Since Airflow workflows are defined as Python code, teams using Airflow can use their own version control to manage workflows more efficiently, automate the creation, scheduling, and provisioning of workflows, make workflows parameterizable and extensible, and more. Running workflows in production with Airflow requires that users keep track of a number of potential problems, including task failures and latency, task throttling, orphaned tasks, and more.
In this post, we’ll cover key Airflow metrics you should monitor to ensure that your workflows are reliable and performant. But first, we’ll explore some fundamental Airflow concepts that affect your monitoring approach.
How Airflow works
To aid in our discussion of key metrics for monitoring Airflow, let’s introduce the central concept of Directed Acyclic Graphs (DAGs) and the key components of a typical production-ready Airflow deployment.
What are DAGs in Airflow?
DAGs are the Python-based abstractions used by Airflow for defining workflows as code. When you deploy an Airflow workflow, Airflow’s scheduler will parse your DAGs in order to schedule and run their defined tasks. DAGs define the hierarchy and dependency mapping of tasks. Each task performs a discrete unit of work, such as a transforming data, loading data from storage, or calling an external service. DAG runs can contain many points of failure, as well as dynamic or conditional behavior that can produce many variations in how each job runs.
The scheduler
In an Airflow deployment, DAG runs are managed by the scheduler, which triggers scheduled workflows and submits tasks to be executed. The mechanism through which task instances are run is called the executor. Different executors can be written for different execution patterns, such as batch executors and containerized executors. The executor runs as a process on the scheduler and assigns tasks to workers for execution.
The worker pool
Airflow deployments rely on workers to run tasks. In a simple deployment, the worker is a process next to the scheduler. In larger deployments, a pool of workers is used to distribute tasks across multi-node clusters. Airflow workers are most commonly implemented using either Celery or Kubernetes. The CeleryExecutor sends commands to Celery’s broker, which efficiently assigns them to Celery workers for execution. Alternatively, the KubernetesExecutor can be used to run workers in a Kubernetes cluster. Kubernetes lets you allocate pods dynamically when a DAG submits a task to the scheduler. It’s also possible to deploy the scheduler and other Airflow components in a Kubernetes cluster.

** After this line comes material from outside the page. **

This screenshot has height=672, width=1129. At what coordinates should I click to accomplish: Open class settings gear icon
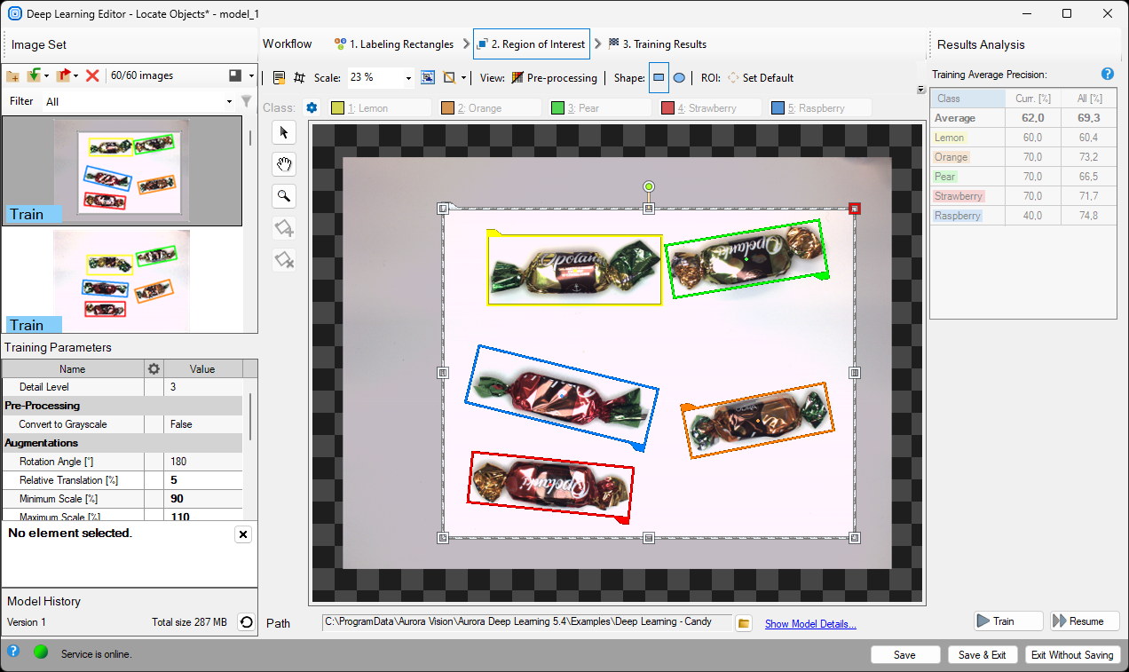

The triggerer and deferrable operators
Even with this dynamic infrastructure for handling tasks, Airflow deployments can still run into inefficiencies in the orchestration of DAGs and tasks. Standard DAG operators occupy a full worker slot for their entire runtimes, even while they are idle (i.e., waiting for something else to happen before they continue executing). The triggerer helps with this by letting you run deferrable operators, which can suspend themselves and free up their workers for new processes—this is called deferring.
The triggerer runs triggers, which are small, asynchronous Python routines. Deferring passes the polling or waiting required by the operator to the relevant trigger, which runs periodically until the source task can be picked up again and rescheduled by the scheduler.
Putting it all together
Airflow deployments also include a metadata database to store state information for workflows and tasks, and a webserver that provides a local interface for inspecting, manually triggering, and debugging workflows. The following diagram shows a typical Airflow deployment and how all these components work together to orchestrate a pipeline:
Next, we’ll introduce key metrics to help you track common issues and monitor the overall health and performance of your Airflow deployment.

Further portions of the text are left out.